[Pixel coordinate grounding data]
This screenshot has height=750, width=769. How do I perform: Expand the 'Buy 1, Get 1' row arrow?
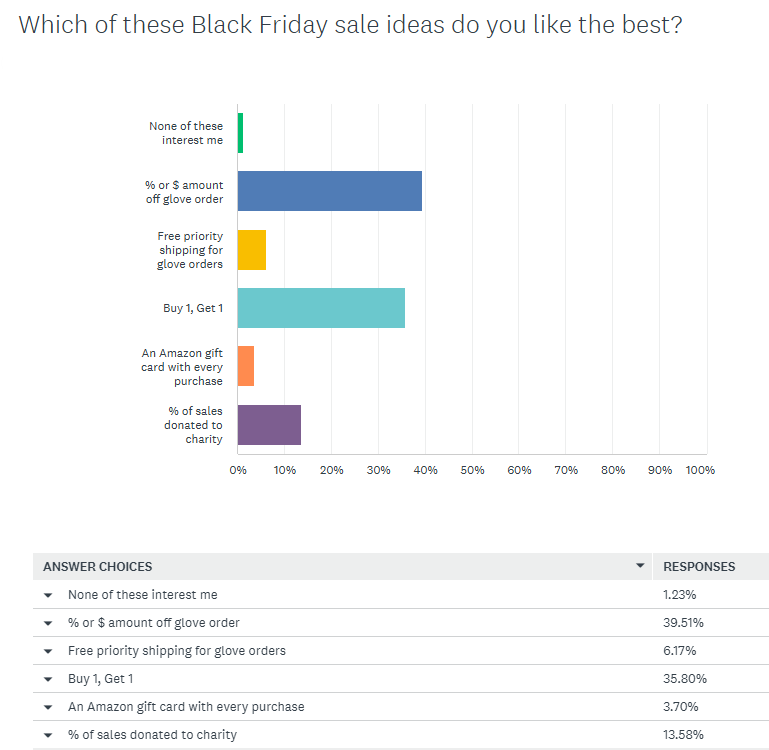48,679
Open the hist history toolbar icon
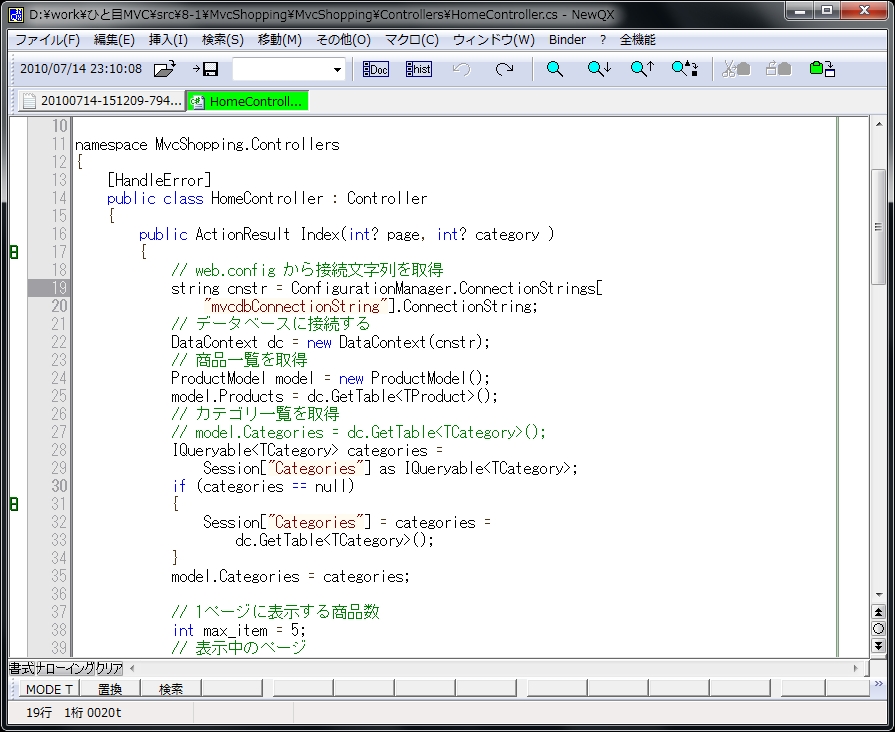This screenshot has width=895, height=732. pos(418,69)
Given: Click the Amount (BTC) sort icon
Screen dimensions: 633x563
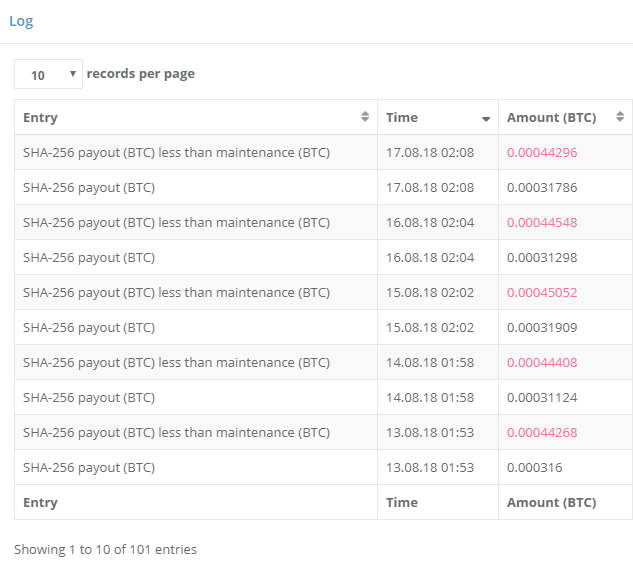Looking at the screenshot, I should point(620,117).
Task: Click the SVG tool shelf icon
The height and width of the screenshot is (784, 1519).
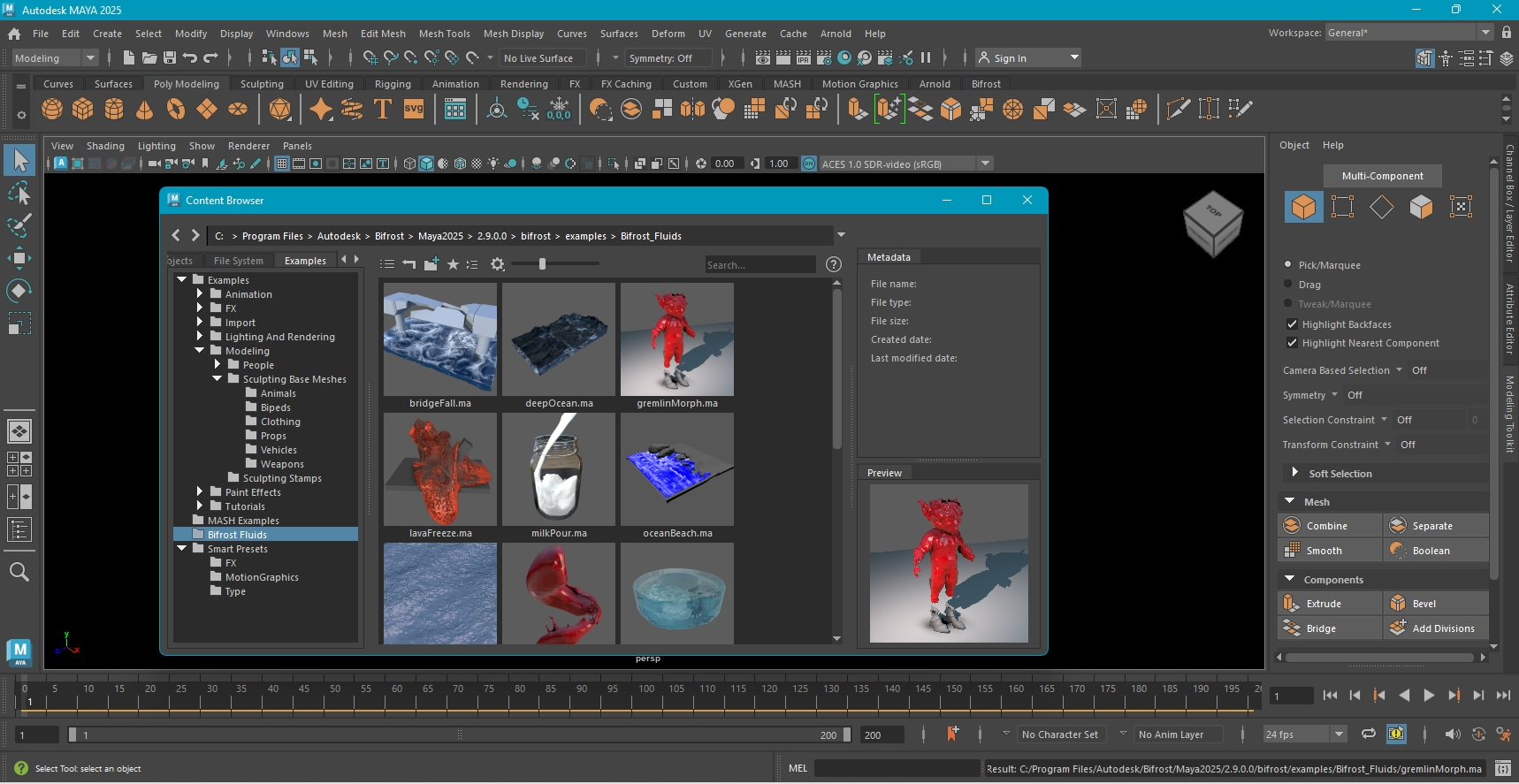Action: click(414, 110)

Problem to solve
In your reply, please set down exactly the lines from the one containing "The height and" through the end of the records, with the pictures left out.

Result of the exercise
The height and width of the screenshot is (784, 1519).
Action: click(414, 110)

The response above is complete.